I read so many articles like this every day. This one advance(if it pans out) is one order of magnitude of cooling improvement. There is also a PRIVATE company an Australian oil exploration company building a 250 petaflop machine in Houston that will be liquid cooled.
I do agree that a lot of work is ahead to get the 1000 fold increase. But 3D is already being used in memory chips and we have barely scratched the surface in using VOLUME over AREA. Our brains are very much 3D and that is a big gain in efficiency.
If I was to guess the biggest breakthroughs will come when we get a better handle on self organizing nano structures.
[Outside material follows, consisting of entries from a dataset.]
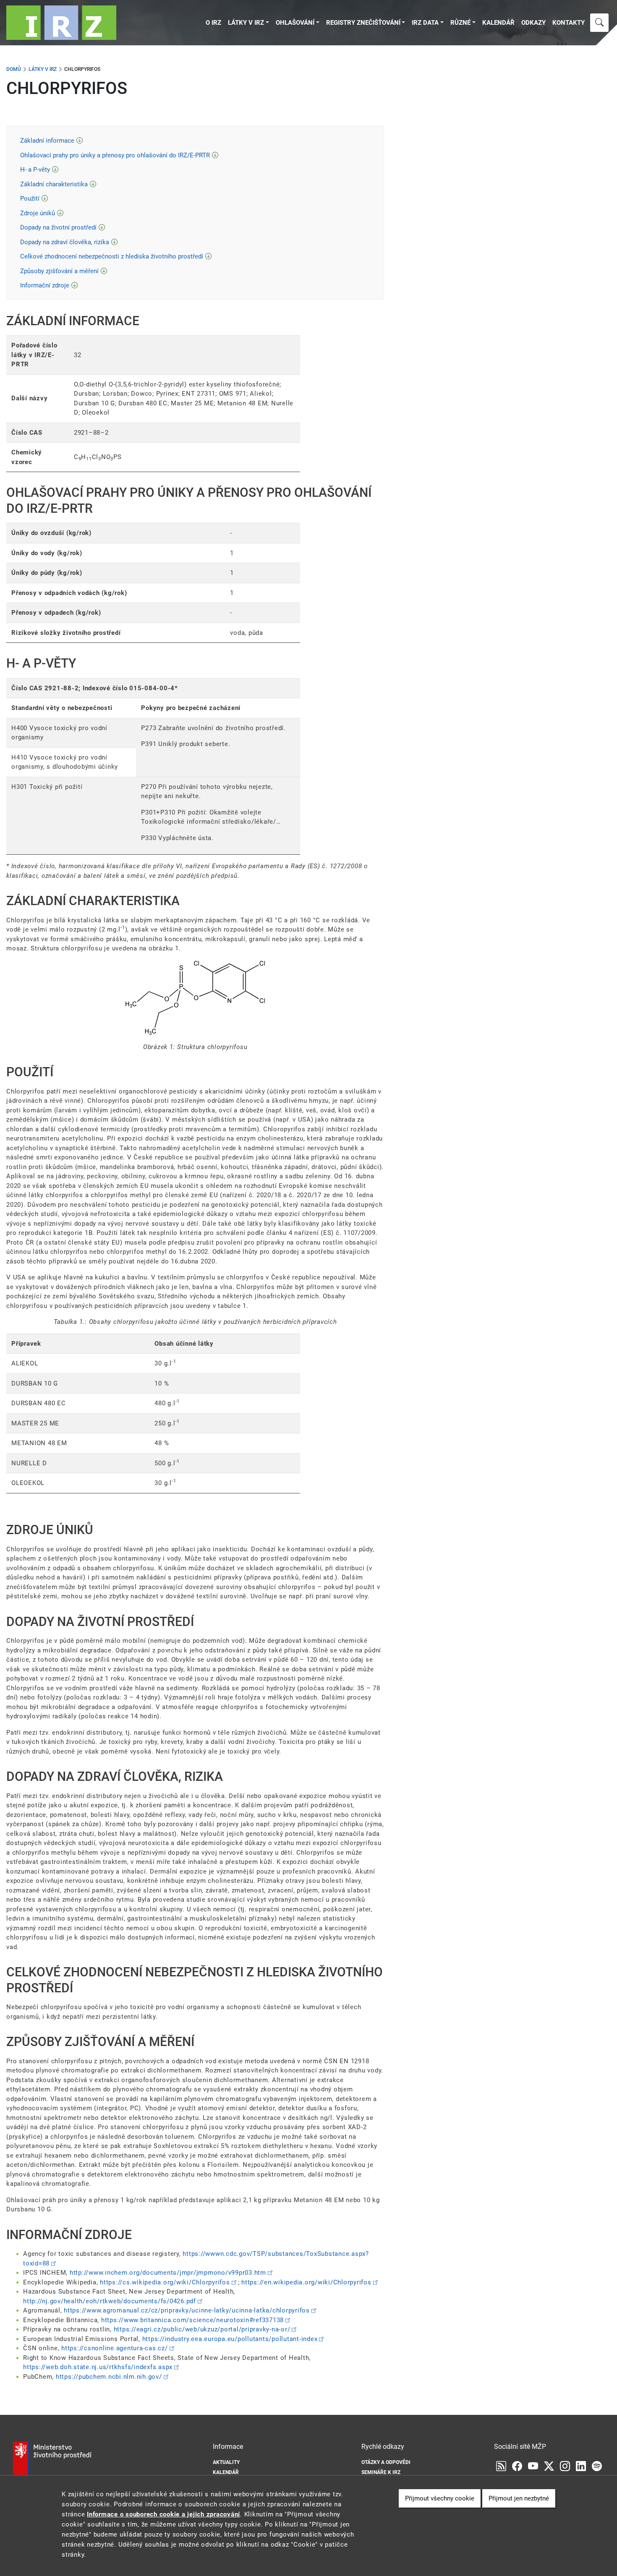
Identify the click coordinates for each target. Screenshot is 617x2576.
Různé (460, 22)
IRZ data (425, 22)
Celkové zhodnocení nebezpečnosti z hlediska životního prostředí (111, 256)
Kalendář (498, 22)
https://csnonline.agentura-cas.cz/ (114, 2348)
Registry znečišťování (363, 22)
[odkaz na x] (549, 2466)
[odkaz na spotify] (597, 2466)
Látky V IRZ (43, 69)
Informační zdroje (44, 285)
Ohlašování (295, 22)
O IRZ (213, 22)
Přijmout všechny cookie (439, 2498)
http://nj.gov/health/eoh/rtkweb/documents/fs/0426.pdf (109, 2301)
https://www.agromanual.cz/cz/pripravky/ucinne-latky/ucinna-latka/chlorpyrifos (187, 2310)
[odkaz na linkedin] (581, 2466)
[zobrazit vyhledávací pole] (599, 22)
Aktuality (226, 2462)
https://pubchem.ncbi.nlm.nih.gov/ (109, 2376)
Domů (13, 69)
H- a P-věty (35, 169)
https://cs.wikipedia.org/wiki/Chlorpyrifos (165, 2282)
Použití (29, 198)
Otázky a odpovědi (385, 2462)
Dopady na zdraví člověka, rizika (64, 242)
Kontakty (568, 22)
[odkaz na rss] (501, 2466)
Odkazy (533, 22)
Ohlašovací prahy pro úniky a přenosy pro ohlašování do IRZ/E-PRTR (115, 155)
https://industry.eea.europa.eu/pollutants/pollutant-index (230, 2339)
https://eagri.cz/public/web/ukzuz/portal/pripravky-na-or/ (202, 2329)
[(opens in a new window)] (533, 2466)
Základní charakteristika (54, 184)
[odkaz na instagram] (565, 2466)
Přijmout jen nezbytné (519, 2498)
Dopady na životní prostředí (58, 227)
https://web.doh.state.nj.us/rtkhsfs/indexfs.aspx (98, 2367)
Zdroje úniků (37, 213)
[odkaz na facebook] (517, 2466)
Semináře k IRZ (380, 2472)
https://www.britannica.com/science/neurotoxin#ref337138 (192, 2320)
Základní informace (47, 140)
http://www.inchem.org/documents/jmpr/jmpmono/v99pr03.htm (168, 2272)
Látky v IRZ (246, 22)
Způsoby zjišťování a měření (59, 271)
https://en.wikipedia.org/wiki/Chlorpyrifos (306, 2282)
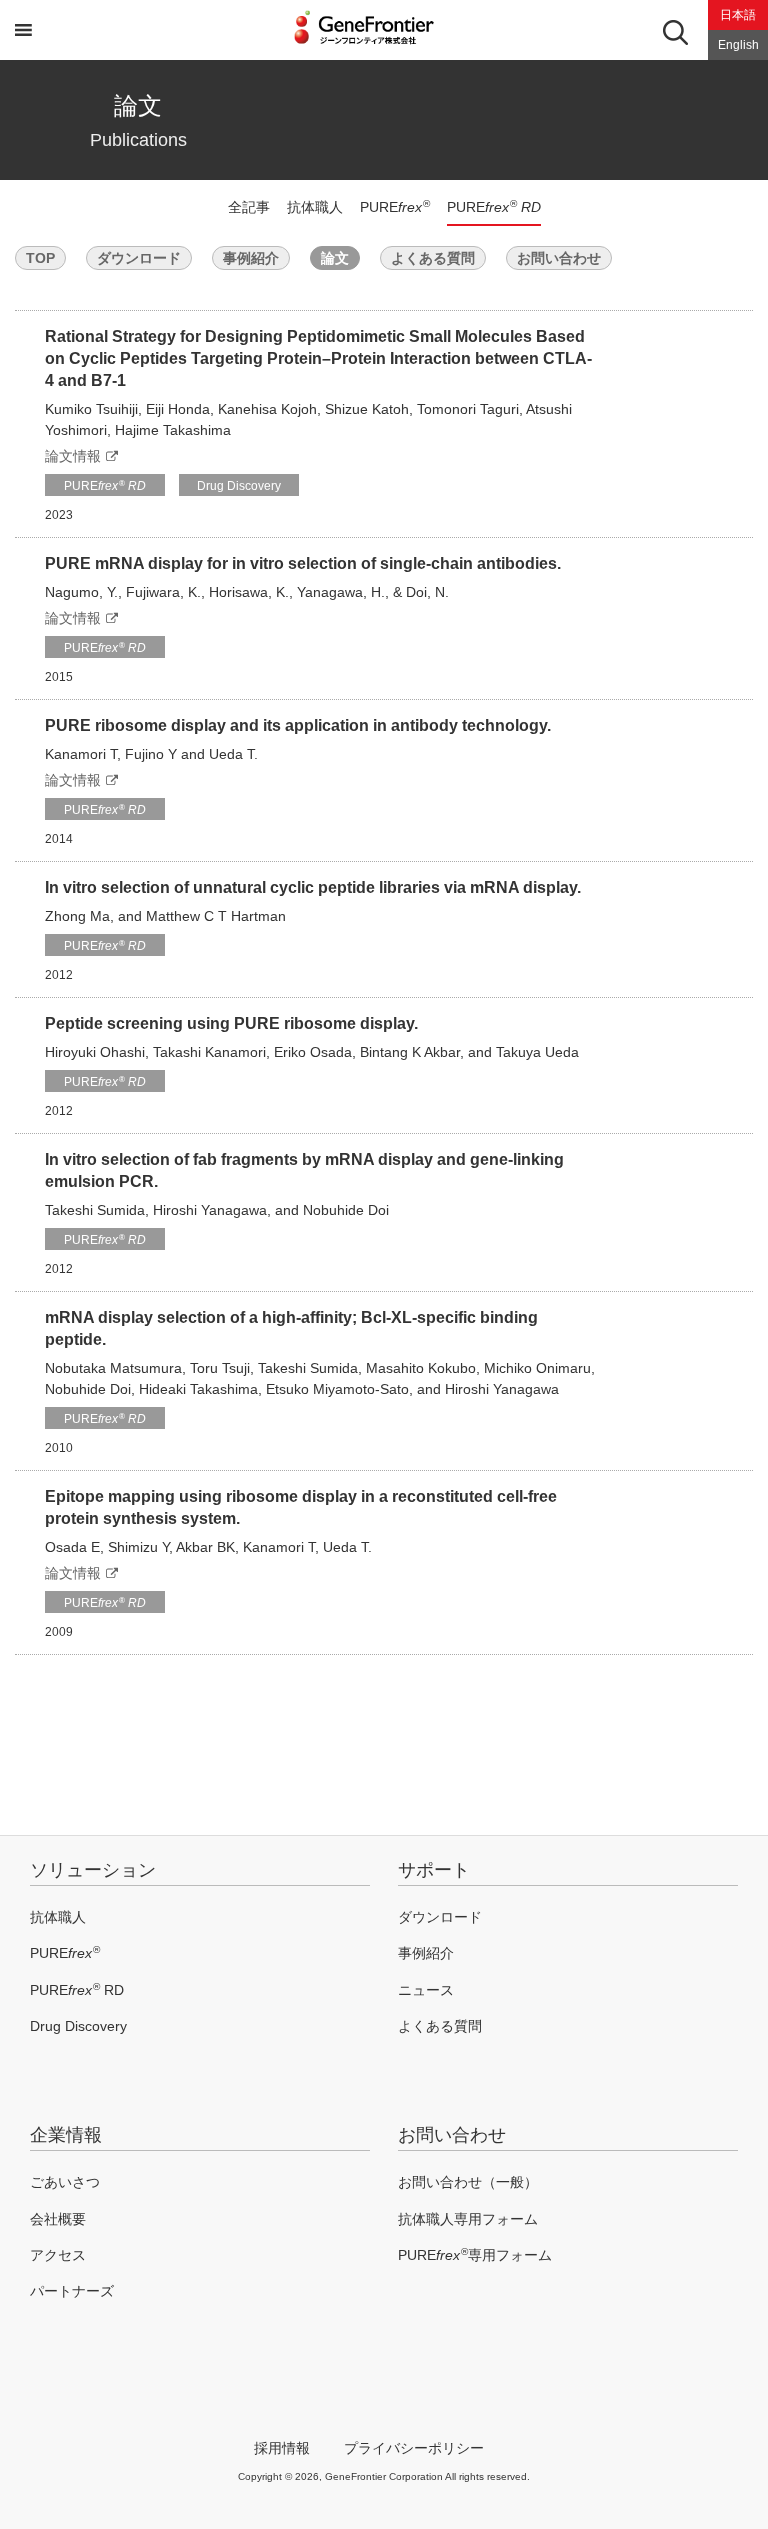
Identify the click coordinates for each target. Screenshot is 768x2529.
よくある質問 (433, 258)
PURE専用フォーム (475, 2255)
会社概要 (58, 2219)
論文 (335, 258)
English (738, 45)
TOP (40, 258)
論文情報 (73, 456)
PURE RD (77, 1990)
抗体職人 (315, 207)
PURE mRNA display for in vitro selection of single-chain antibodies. (303, 563)
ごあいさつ (65, 2182)
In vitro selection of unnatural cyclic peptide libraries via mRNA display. (313, 887)
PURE (395, 207)
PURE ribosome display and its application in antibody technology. (298, 725)
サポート (434, 1870)
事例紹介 (251, 258)
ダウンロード (139, 258)
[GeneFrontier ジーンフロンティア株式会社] (384, 46)
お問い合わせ (559, 258)
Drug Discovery (239, 486)
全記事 (249, 207)
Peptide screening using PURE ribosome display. (231, 1023)
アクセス (58, 2255)
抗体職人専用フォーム (468, 2219)
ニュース (426, 1990)
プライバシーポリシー (414, 2448)
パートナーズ (72, 2291)
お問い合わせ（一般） (468, 2182)
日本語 (738, 15)
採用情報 (282, 2448)
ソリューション (93, 1870)
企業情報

We might very well be able to build something with greater information density than the brain with very low energy requirements.
5 years ago, Japan’s K computer did a 1% brain simulation (1.7B neurons, 10Trillion synapses–1 second of brain for 40 minutes of compute). That seems a long way off, but that is a 10 Petaflop computer without specialized chips for such simulation. Now, we are already running at exascale for some applications and have projected 2021 to have a full exaflop supercomputer. Very realistically we are only a few years from simulating the entire brain. What happens when you can simulate 10 x brain or 100 x brain?